PROMPT:
Whenever a line below mentions the word "value", that line should be copied.

Collected data entries
┌──
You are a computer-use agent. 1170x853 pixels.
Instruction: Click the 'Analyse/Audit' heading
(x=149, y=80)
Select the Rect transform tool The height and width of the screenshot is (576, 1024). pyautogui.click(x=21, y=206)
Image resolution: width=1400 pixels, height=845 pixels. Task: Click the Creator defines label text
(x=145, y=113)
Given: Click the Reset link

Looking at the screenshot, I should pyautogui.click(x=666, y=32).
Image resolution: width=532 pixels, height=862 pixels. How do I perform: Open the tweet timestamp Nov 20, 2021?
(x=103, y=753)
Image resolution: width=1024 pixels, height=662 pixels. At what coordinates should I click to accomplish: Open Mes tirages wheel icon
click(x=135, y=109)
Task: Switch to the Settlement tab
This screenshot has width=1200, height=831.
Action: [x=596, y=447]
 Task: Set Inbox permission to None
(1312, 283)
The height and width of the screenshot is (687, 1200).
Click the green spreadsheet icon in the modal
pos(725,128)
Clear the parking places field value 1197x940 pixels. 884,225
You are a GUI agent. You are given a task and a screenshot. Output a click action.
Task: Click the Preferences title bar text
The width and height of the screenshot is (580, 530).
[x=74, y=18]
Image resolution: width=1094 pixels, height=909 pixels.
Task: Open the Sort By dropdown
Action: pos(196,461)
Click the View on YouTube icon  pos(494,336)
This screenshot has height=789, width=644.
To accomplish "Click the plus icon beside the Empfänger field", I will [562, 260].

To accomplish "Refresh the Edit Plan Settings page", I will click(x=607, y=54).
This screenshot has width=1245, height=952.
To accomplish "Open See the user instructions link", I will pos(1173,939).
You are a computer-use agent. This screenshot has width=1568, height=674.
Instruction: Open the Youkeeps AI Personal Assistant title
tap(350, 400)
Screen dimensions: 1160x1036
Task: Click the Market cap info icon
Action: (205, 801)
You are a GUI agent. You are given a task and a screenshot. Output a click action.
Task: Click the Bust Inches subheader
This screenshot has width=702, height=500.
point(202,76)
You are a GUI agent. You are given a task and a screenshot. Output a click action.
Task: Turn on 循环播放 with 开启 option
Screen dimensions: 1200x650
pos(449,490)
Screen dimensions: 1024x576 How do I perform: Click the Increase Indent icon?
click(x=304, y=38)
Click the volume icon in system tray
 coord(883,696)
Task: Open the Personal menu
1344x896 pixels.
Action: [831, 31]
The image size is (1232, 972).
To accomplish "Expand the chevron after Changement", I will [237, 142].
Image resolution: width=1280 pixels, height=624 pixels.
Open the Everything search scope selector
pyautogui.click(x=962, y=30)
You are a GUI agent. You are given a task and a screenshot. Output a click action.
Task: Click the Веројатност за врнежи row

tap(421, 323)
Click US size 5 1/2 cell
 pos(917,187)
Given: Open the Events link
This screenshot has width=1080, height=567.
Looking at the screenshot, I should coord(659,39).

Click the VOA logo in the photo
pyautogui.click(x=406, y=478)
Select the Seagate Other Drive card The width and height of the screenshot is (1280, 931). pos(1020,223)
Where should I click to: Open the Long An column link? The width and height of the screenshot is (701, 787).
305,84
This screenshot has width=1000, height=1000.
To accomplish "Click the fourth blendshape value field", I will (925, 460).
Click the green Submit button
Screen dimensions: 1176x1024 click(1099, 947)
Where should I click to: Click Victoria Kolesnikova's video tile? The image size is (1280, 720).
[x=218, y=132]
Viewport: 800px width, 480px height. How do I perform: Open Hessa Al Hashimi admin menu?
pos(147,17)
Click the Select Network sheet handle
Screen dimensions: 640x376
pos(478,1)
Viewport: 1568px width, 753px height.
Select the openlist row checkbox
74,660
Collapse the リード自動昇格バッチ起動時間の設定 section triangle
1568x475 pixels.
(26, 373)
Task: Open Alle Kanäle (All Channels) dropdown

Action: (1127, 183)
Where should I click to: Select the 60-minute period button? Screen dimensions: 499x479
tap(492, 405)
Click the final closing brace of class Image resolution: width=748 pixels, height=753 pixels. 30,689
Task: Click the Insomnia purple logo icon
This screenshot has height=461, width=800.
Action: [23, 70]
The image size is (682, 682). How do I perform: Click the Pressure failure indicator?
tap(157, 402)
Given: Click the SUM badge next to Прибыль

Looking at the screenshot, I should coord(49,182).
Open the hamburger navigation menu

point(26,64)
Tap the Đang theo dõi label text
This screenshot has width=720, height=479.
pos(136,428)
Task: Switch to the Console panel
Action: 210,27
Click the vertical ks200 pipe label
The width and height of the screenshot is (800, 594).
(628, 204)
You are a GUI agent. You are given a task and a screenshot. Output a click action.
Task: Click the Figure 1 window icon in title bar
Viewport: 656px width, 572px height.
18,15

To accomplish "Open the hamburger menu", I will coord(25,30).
└──
OUTPUT BELOW:
Clear the parking places field value 1197x940 pixels. 884,225
To accomplish "Click the fourth blendshape value field", I will (925, 460).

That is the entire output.